───── Material supplied

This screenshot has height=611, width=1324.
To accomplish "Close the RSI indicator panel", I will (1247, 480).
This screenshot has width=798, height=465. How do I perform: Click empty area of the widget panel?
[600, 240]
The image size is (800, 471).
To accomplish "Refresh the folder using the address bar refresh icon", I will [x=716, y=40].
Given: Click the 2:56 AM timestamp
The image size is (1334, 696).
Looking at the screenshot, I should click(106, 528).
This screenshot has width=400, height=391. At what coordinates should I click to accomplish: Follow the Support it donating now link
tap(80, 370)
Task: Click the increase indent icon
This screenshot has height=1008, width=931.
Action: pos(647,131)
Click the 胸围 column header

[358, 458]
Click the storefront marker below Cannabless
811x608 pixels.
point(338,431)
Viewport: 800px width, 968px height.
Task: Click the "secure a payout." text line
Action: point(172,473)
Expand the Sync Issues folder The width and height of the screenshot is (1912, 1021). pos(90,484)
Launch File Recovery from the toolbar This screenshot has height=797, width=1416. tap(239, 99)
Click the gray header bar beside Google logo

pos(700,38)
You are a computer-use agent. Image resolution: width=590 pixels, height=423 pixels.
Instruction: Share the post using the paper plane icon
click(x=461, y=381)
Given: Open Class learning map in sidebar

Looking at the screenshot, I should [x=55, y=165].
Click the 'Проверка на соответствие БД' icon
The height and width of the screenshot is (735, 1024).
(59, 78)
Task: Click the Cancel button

──────────

To do:
Quote only the lines from the one containing "Instruction: Share the" through the final line of the records, with both ends included.

Task result:
Instruction: Share the post using the paper plane icon
click(x=461, y=381)
Given: Open Class learning map in sidebar

Looking at the screenshot, I should [x=55, y=165].
Click the 'Проверка на соответствие БД' icon
The height and width of the screenshot is (735, 1024).
(59, 78)
Task: Click the Cancel button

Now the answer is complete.